**Your instructions**
The response must consist of every record, restated word for word.

Available records START

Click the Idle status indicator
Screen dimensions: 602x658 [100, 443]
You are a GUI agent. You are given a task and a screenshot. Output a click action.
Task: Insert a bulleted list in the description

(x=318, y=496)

Available records END

**Answer space**
Click the Idle status indicator
Screen dimensions: 602x658 [100, 443]
You are a GUI agent. You are given a task and a screenshot. Output a click action.
Task: Insert a bulleted list in the description

(x=318, y=496)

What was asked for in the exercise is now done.